- _What you should do_:
Exclude the pictures, then restate exactly each line of the data below from the first through the line containing "The height and".
···
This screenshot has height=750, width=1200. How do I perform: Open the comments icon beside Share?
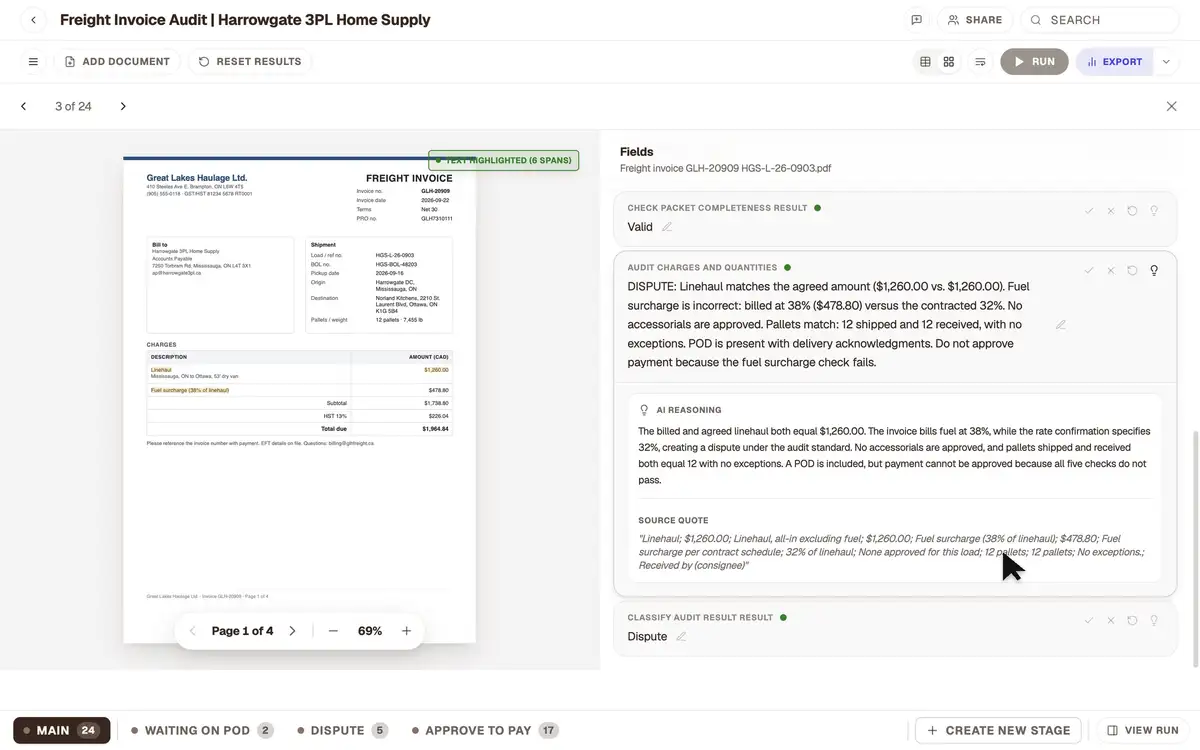[x=916, y=20]
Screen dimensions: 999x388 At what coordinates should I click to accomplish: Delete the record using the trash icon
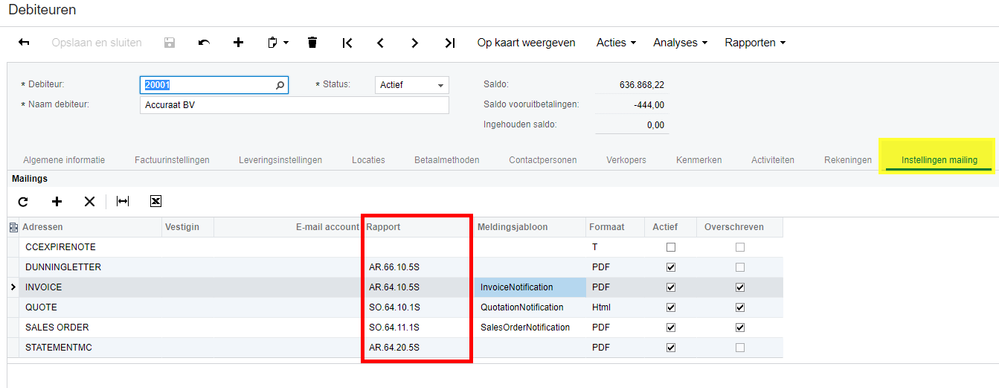click(x=312, y=43)
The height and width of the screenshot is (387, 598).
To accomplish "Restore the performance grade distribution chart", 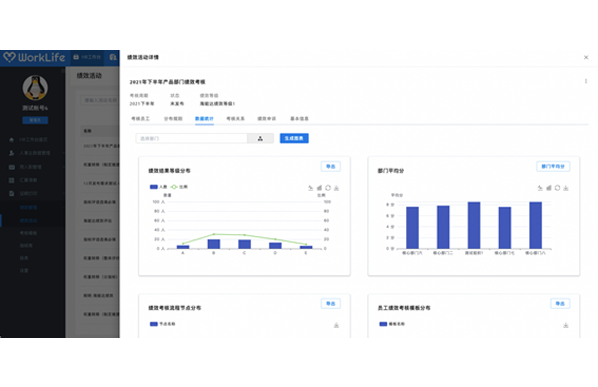I will tap(328, 188).
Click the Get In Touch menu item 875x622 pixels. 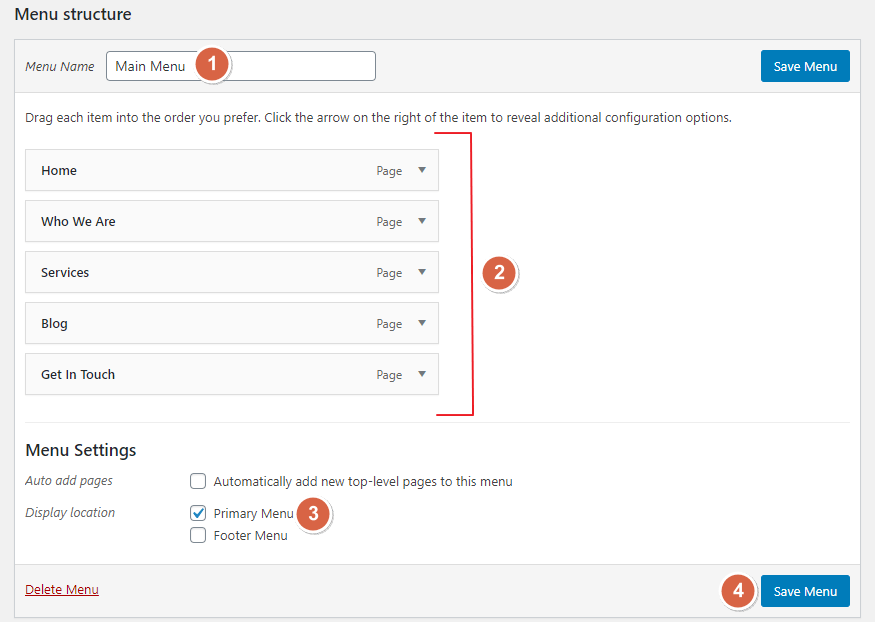point(180,374)
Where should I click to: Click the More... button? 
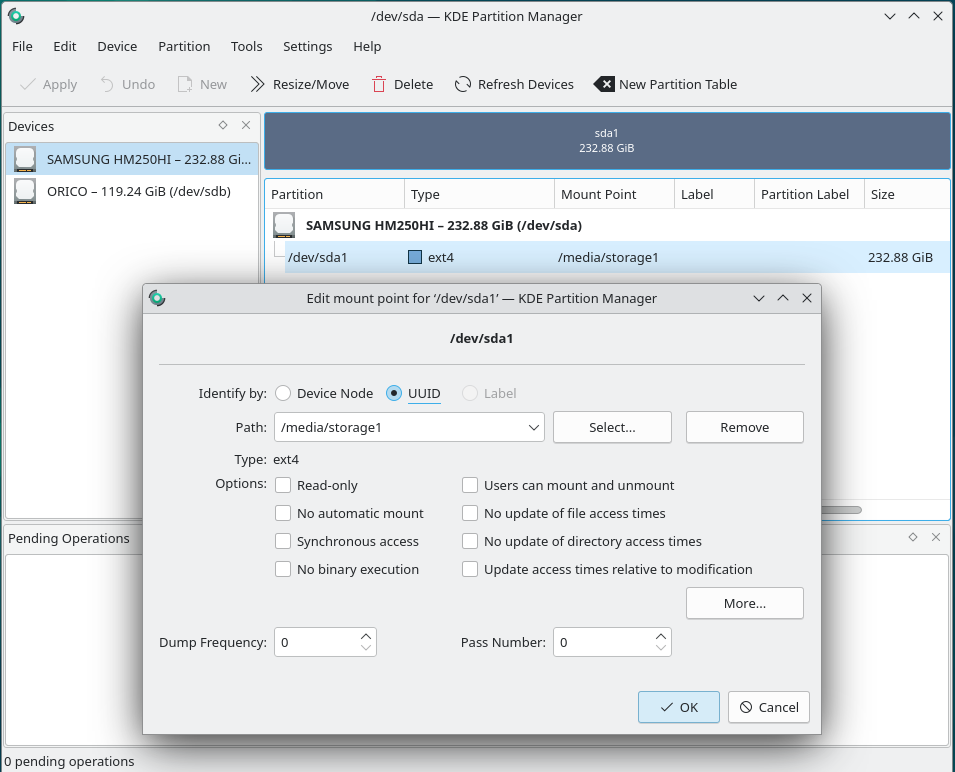pos(744,604)
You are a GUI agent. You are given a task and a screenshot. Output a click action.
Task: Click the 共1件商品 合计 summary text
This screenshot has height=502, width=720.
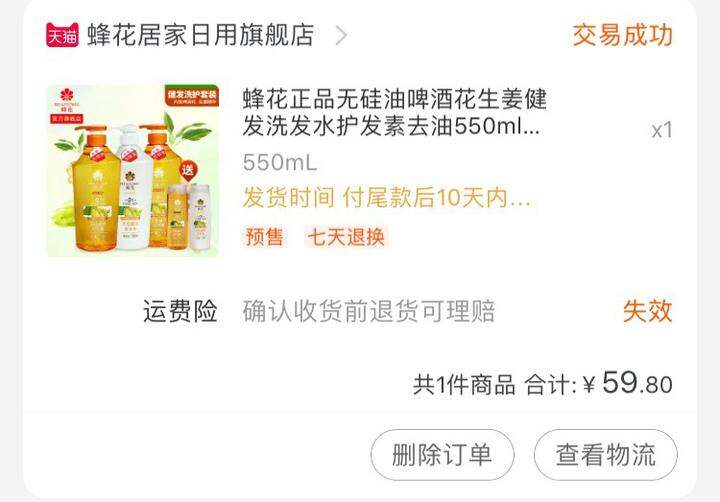(494, 385)
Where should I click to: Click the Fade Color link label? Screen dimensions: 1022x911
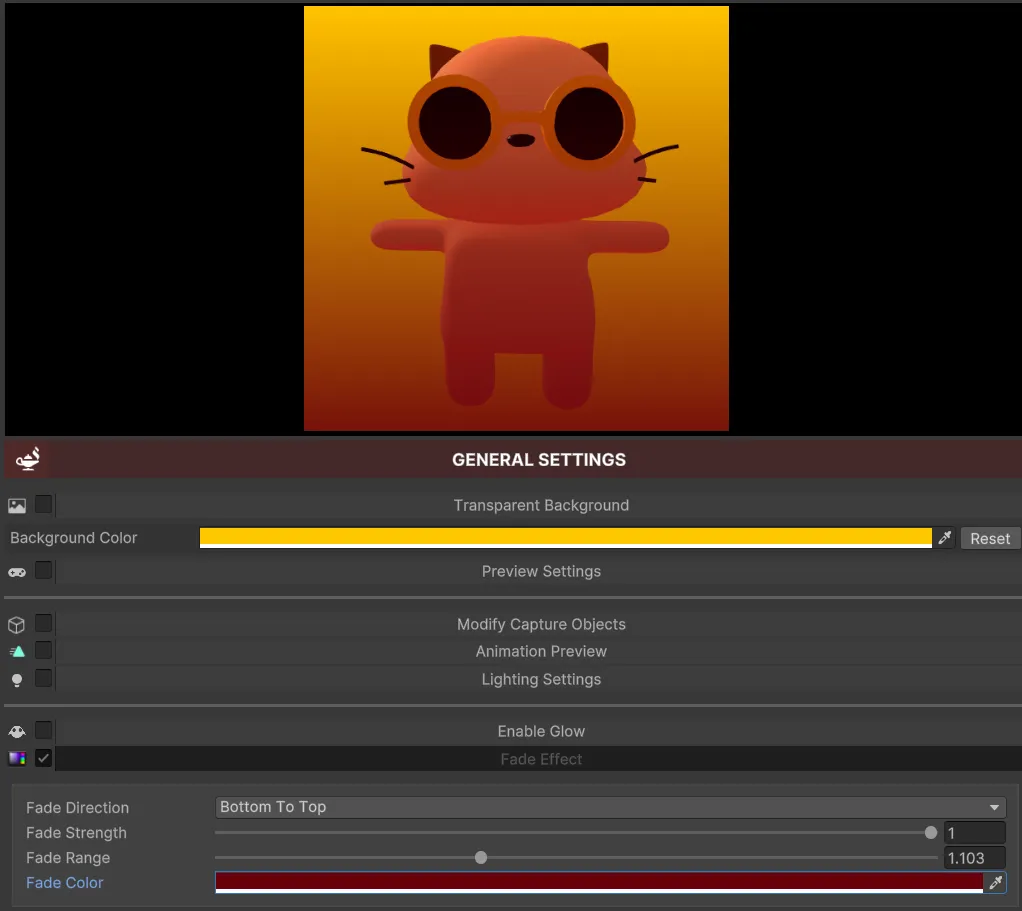coord(64,883)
···
- _Problem solution_:
This screenshot has height=750, width=1200. How do I perform: Open the comments icon beside Share?
[x=916, y=20]
Screen dimensions: 999x388 At what coordinates should I click to accomplish: Delete the record using the trash icon
click(x=312, y=43)
The height and width of the screenshot is (387, 598).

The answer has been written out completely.